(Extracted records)
>>
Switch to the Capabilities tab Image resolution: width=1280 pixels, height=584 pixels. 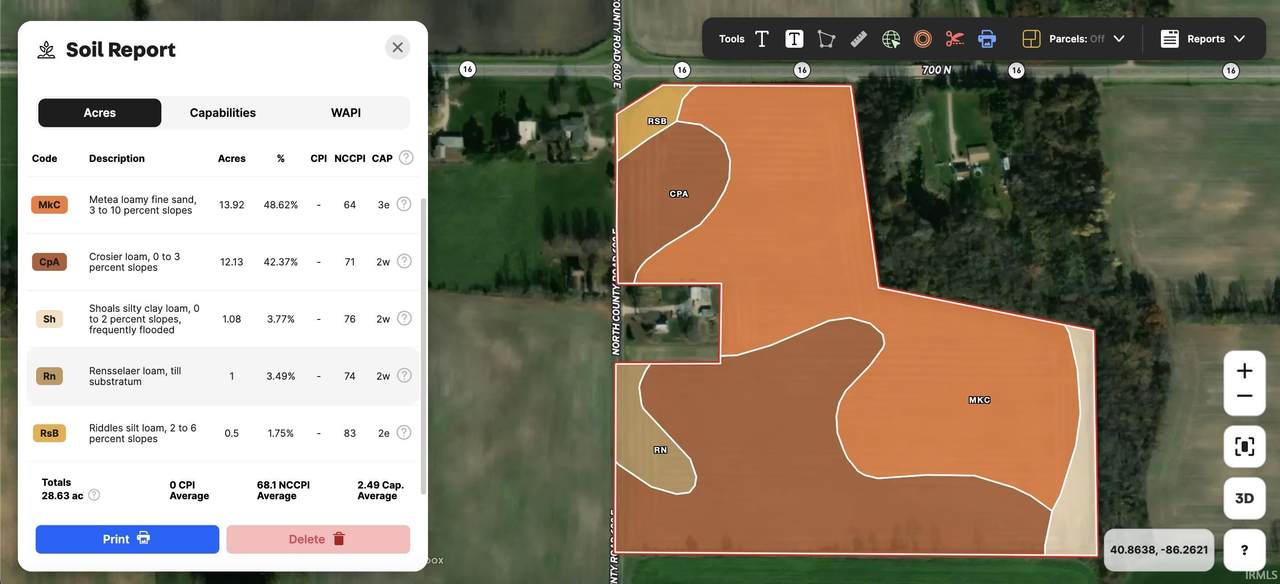click(223, 113)
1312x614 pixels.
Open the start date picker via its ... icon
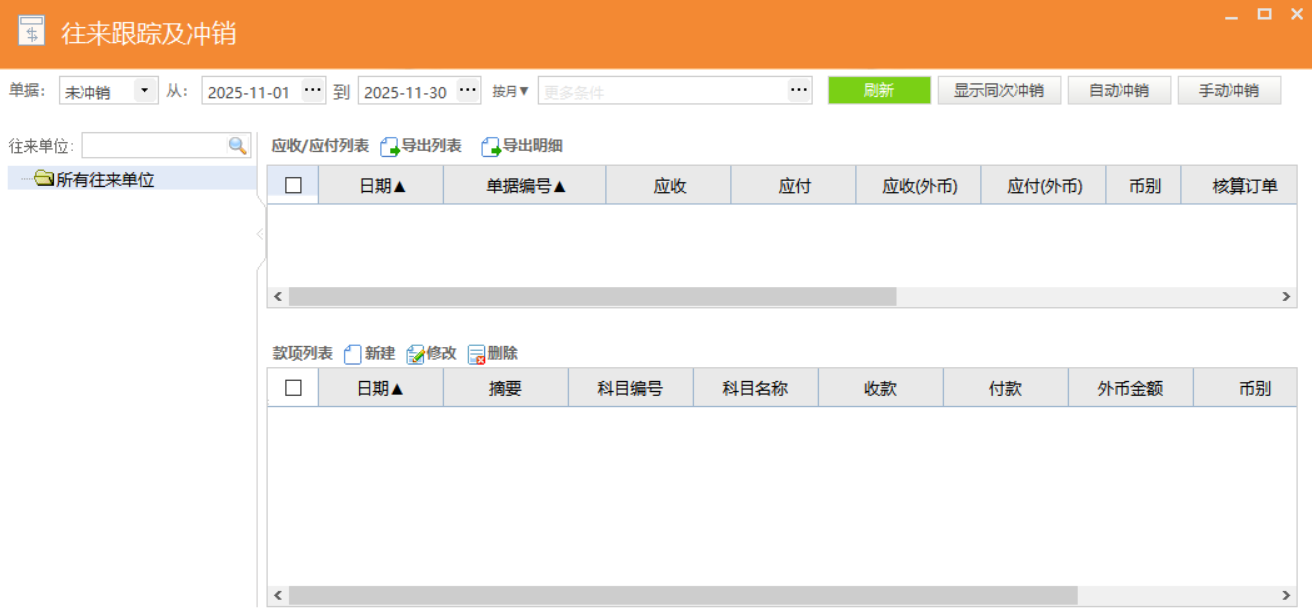[x=312, y=90]
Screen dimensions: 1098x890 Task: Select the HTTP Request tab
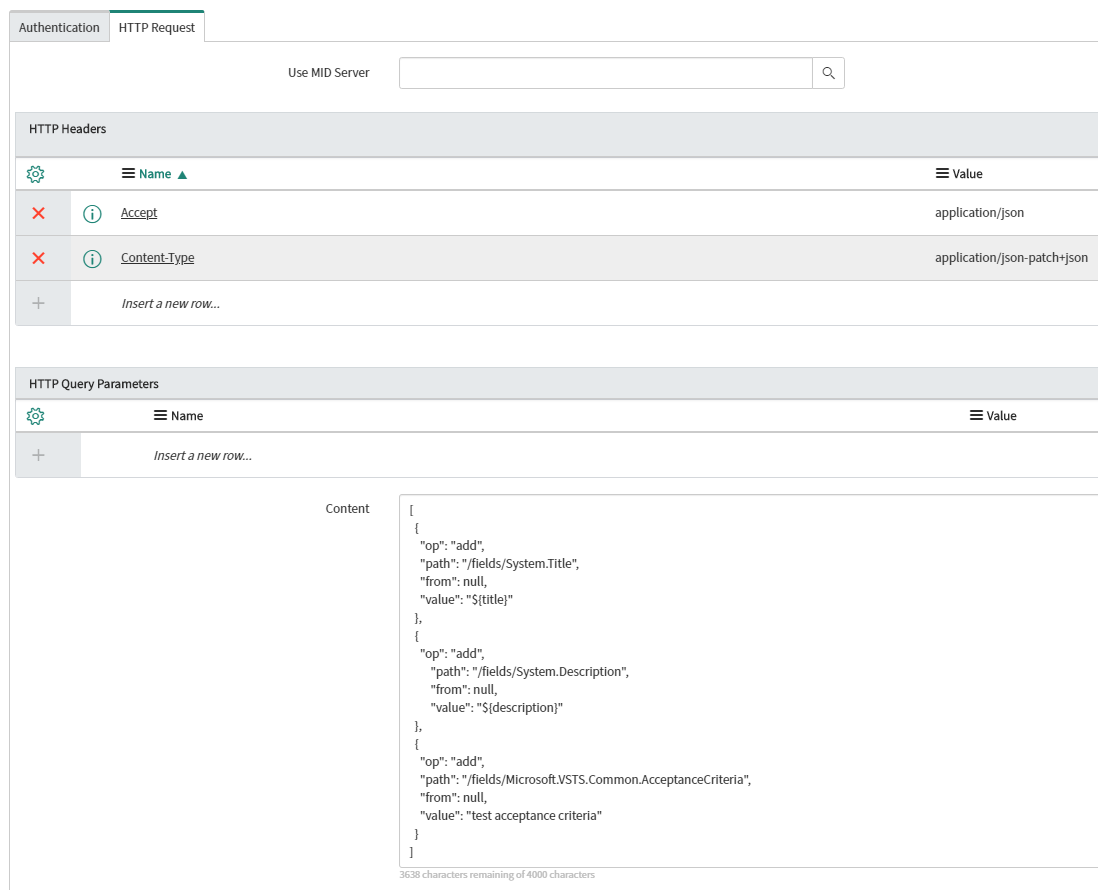point(157,27)
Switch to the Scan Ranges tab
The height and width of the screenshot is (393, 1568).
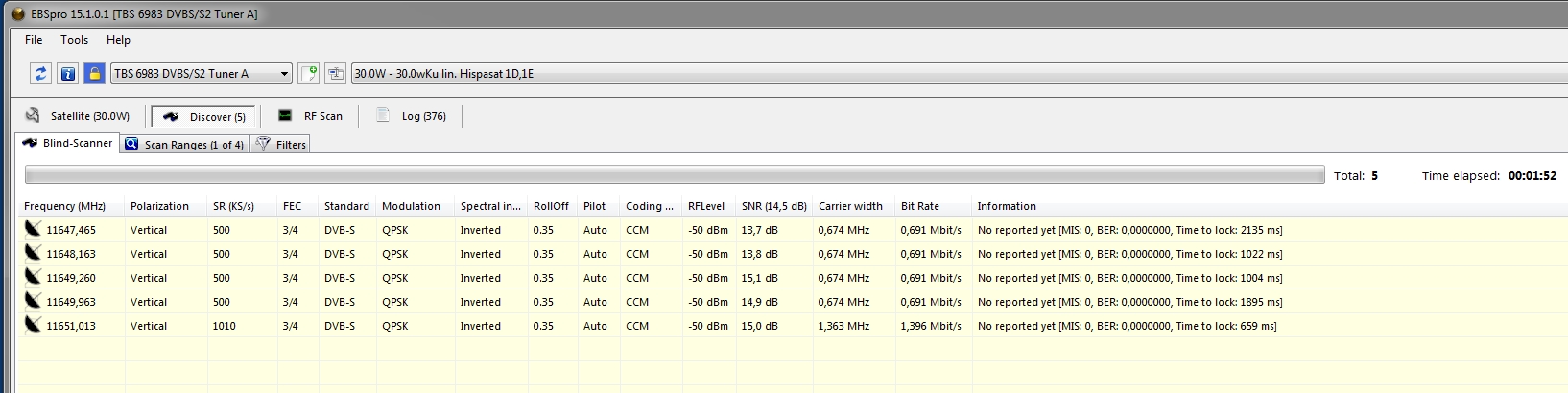[184, 145]
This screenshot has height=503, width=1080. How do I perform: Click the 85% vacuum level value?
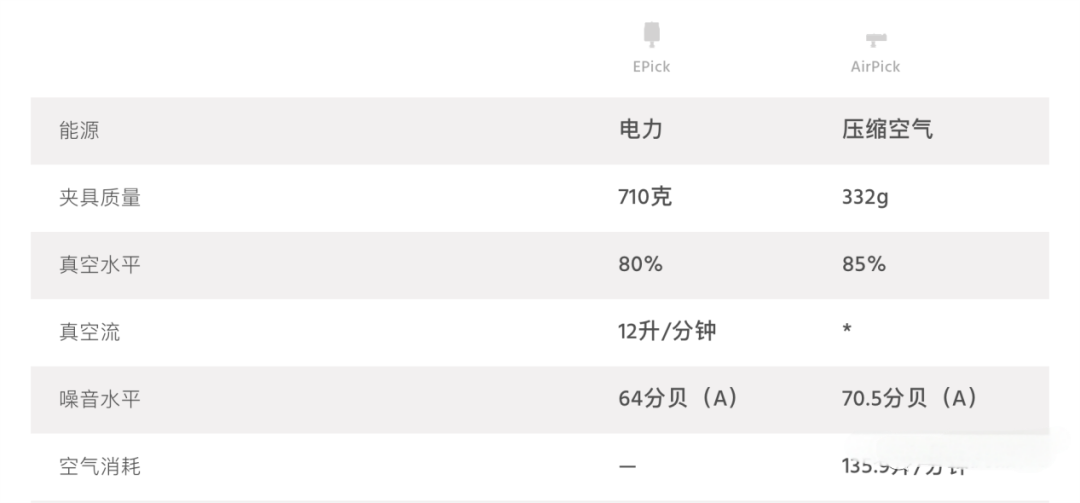click(x=864, y=264)
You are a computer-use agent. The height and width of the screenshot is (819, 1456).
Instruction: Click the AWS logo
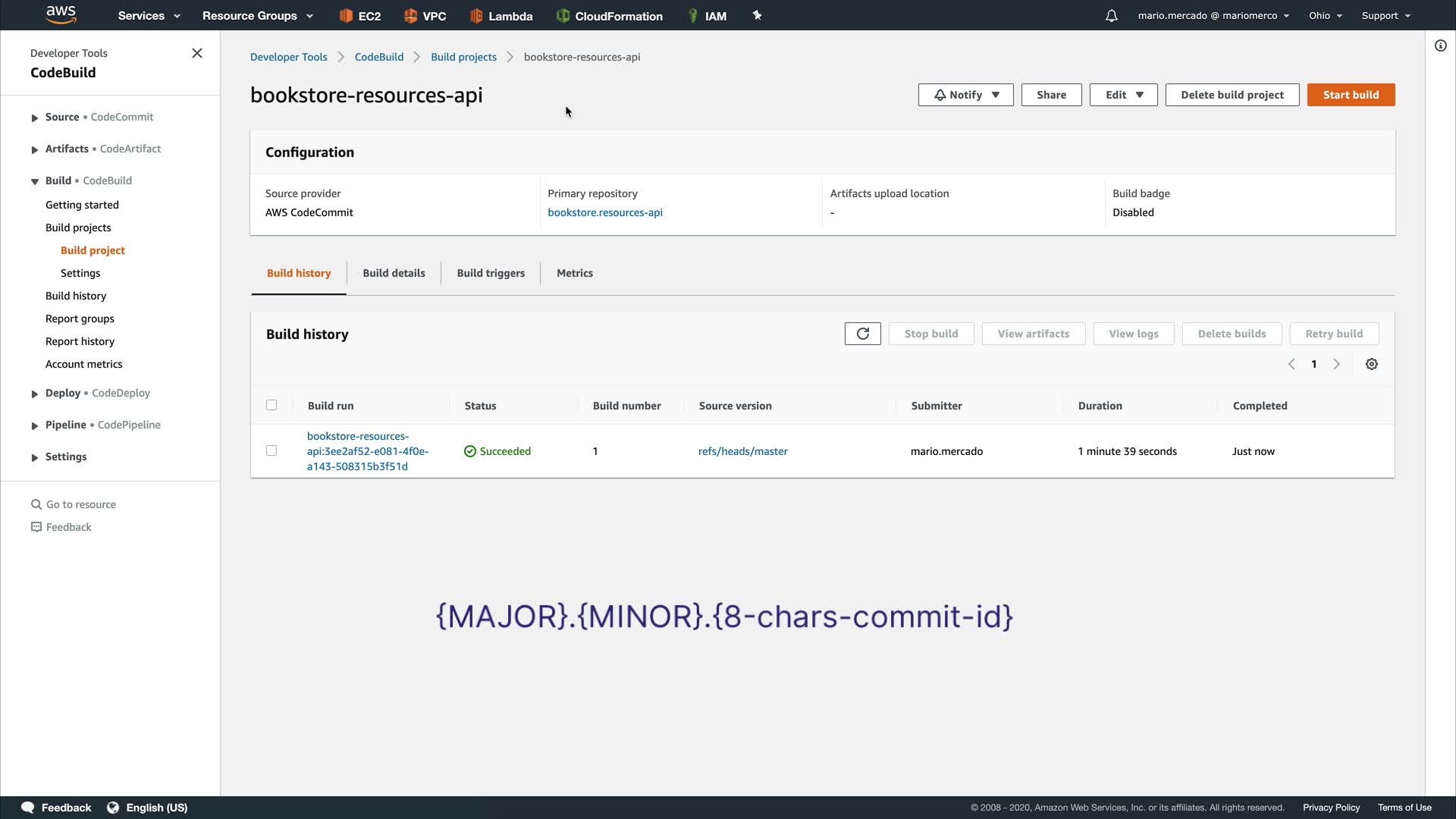click(61, 14)
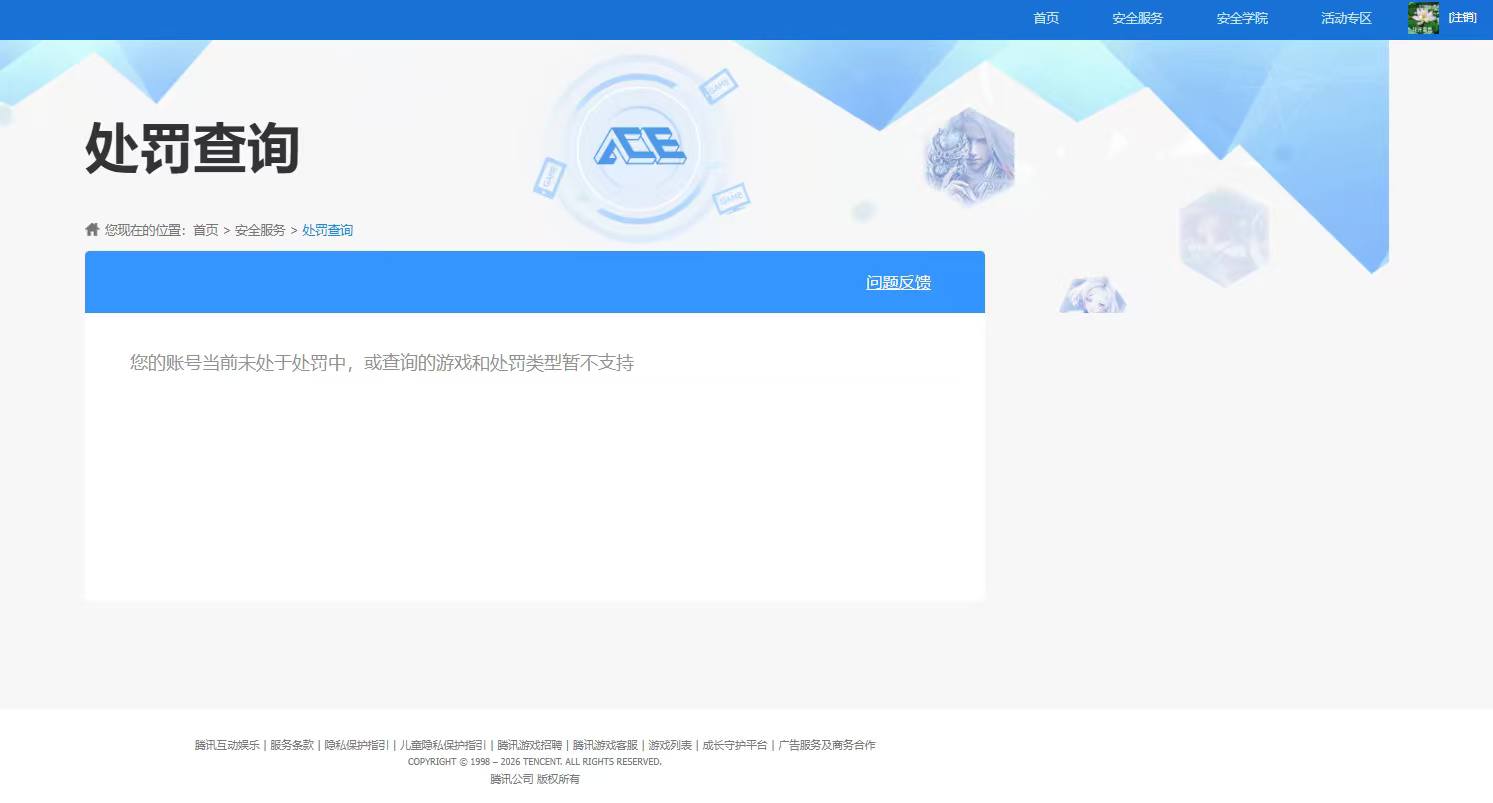Viewport: 1493px width, 803px height.
Task: Click 腾讯游戏客服 in the footer
Action: pyautogui.click(x=604, y=745)
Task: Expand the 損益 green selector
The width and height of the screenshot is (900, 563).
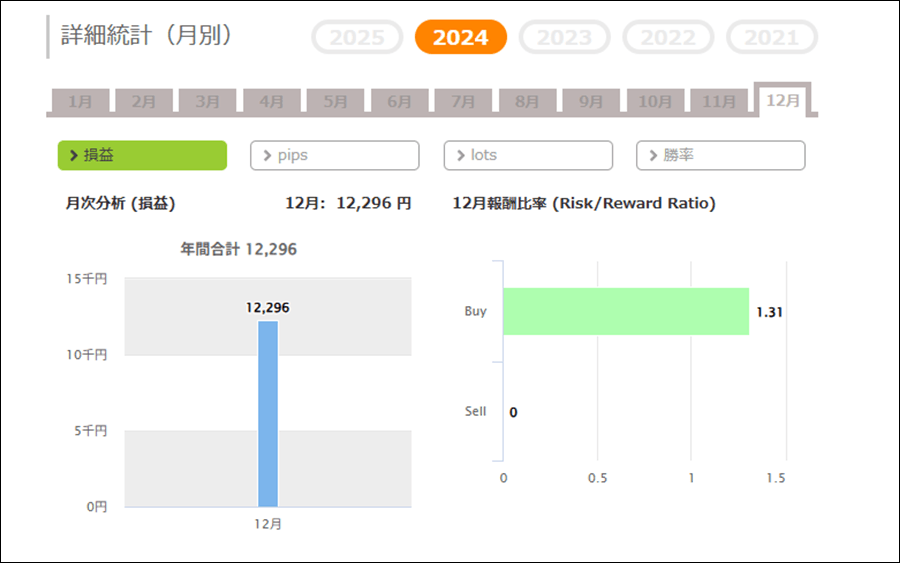Action: [x=142, y=155]
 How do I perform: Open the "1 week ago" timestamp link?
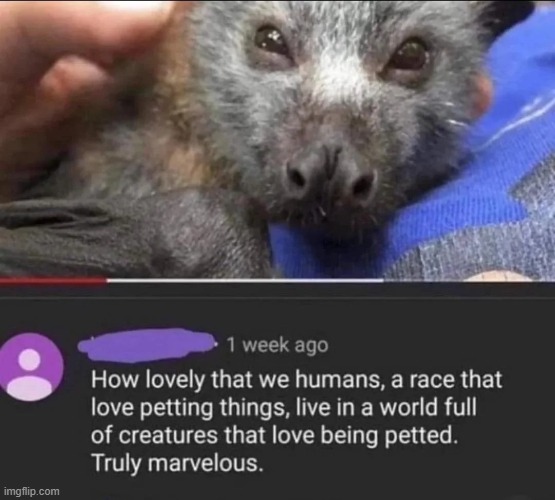pos(278,345)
<<
◆ **Problem**
Reproduce verbatim the lines from the one containing "How do I perform: Open" through the end of the entries, inclusive. Omit the pictures.

◆ **Full response**
 How do I perform: Open the "1 week ago" timestamp link?
pos(278,345)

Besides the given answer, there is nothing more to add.